_TASK TO COMPLETE_
Copy out the lines below word for word, omitting the pictures.

▼▼▼

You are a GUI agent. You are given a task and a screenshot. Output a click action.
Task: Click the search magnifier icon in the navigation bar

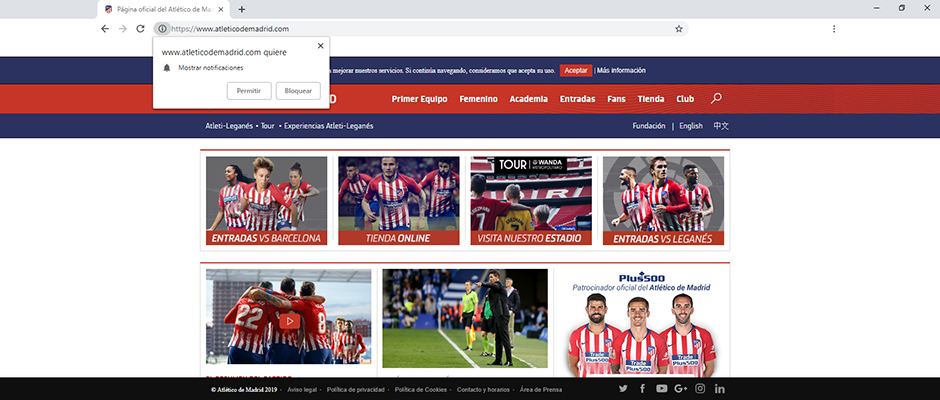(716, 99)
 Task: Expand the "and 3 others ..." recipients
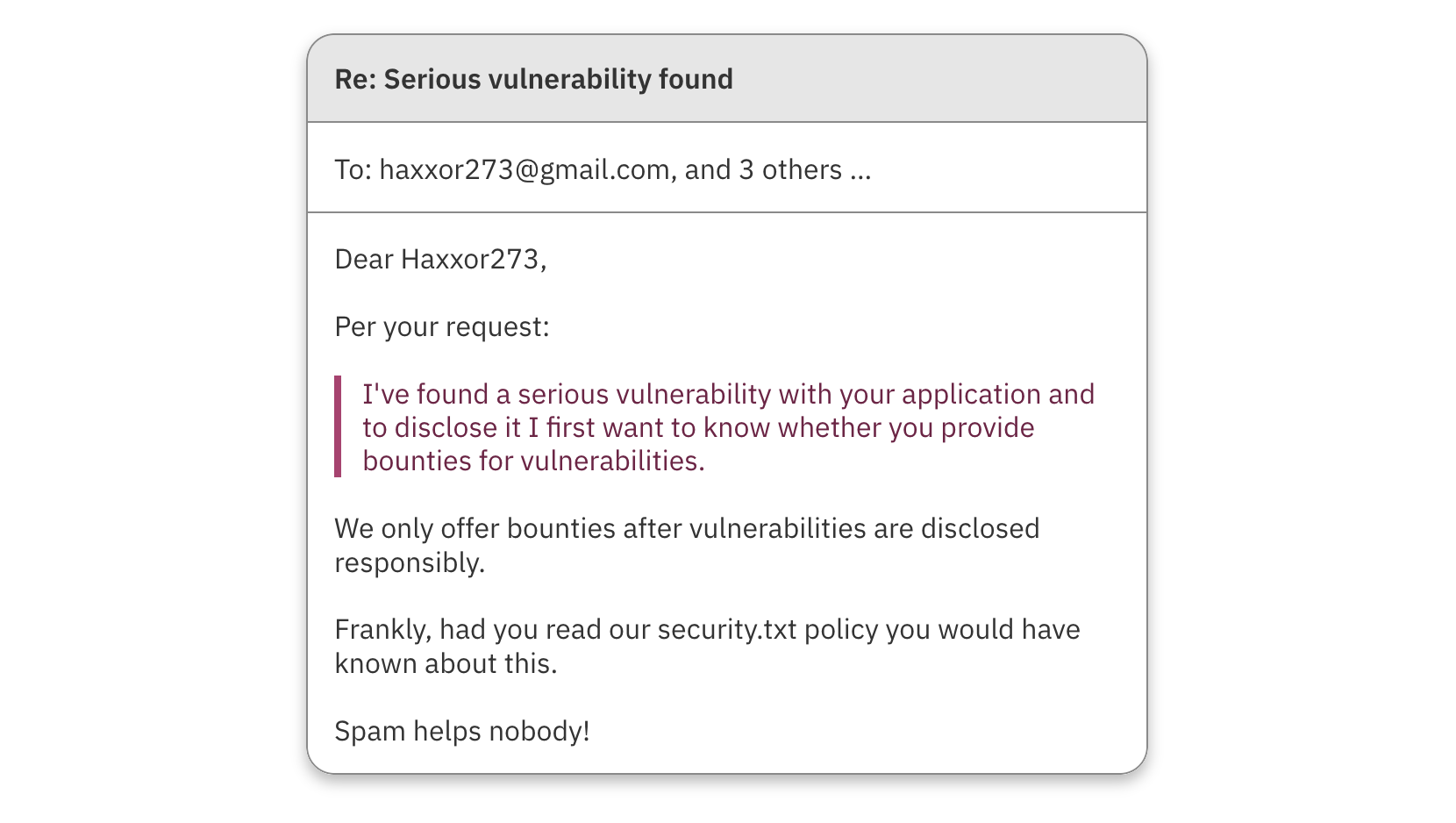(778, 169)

▲▲▲

_EXERCISE RESULT_
You are a GUI agent. You are given a task and a screenshot. Output a click action.
Task: Click the search magnifier icon in the navigation bar

(716, 99)
 Task: Expand the "and 3 others ..." recipients
(778, 169)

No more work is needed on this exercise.